Reduce analysis cost after detected race

jprotze commented 7 years ago

Identifying duplicates in data race reports is quite expensive regarding time. It should be possible to reduce this cost by applying only logging, but no analysis for memory accesses, that were identified as racy code.

The idea would be:

implement a variant of the Tsan-rtl entrypoints as tsan_read(), that only logs, but skips race analysis and call it something like tsan_read_log(). Important is a symetric function signature.
when a data race is detected, binary patch the originating tsan_read call to call tsan_read_log instead

This will reduce analysis cost to detect duplicates and reduce output about races between other threads.

A potential issue of this approach is, that TSan potentially will not report races that this memory access has with other code regions. That means, more iterations of fixing code and running TSan might be needed.

dongahn commented 7 years ago

Good thoughts! Yes this would be a faster alternative to the current race reduction angle. Two things concern me a bit, none of which is fundamental to the proposal but important regardless for archer at this stage.

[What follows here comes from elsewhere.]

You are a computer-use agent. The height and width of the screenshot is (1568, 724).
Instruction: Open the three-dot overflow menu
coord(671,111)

the concept of duplicates really requires additiinal research and I suspect we need to create a user feedback loopor more use cases for this in the end. This is why I wanted to make it multilvel capapbility and this can be more easily done after seeing all races.
I think having no or very minor modifications to the Tsan runtime helps at this point to be able to support Archer on various envirronments. It seems the proposal demands a large patch to Tsan itself? unless i an mostaken.

Maybe we can learn about the well-knwon reduction criteria using the current work and then use that lessons to do high speed reduction like you proposed here (once that problem is understood)

Dong

SumedhArani commented 7 years ago

@jprotze , trying to understand your proposal here.

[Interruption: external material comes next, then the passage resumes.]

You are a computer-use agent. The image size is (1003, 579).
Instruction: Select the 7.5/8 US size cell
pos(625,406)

Is it that you're suggesting that we analyse the log rather than tsan analysing memory accesses for portions of code where it's earmarked as racy region?

I'd once worked on a project(LLVM pass) which generated a trace report of a multi threaded code. One of the issues that I faced at that time were that, because of race conditions, the trace report was distorted only to be handled afterwards. But isn't doing all this and then analysing this a significant cost?

I understand that it'll be faster but how significant will the gains be? (I'm not familiar with runtime overheads associated with tsan. Just asking for my knowledge and understanding.)

Hope I've understood the proposal correctly and I'm asking the right questions.

Thank you, Sumedh.

dongahn commented 7 years ago

@SumedhArani: I think the main distinction is on-the-fly duplicate detection vs. post mortem detection. As I mentioned above, I think this optimization can be done later once we understand what constitutes "duplicates" using your technique.

SumedhArani commented 7 years ago

Ohh! When you mentioned current work, I thought you ( @dongahn ) were referring to the work being done in the research field regarding reduction.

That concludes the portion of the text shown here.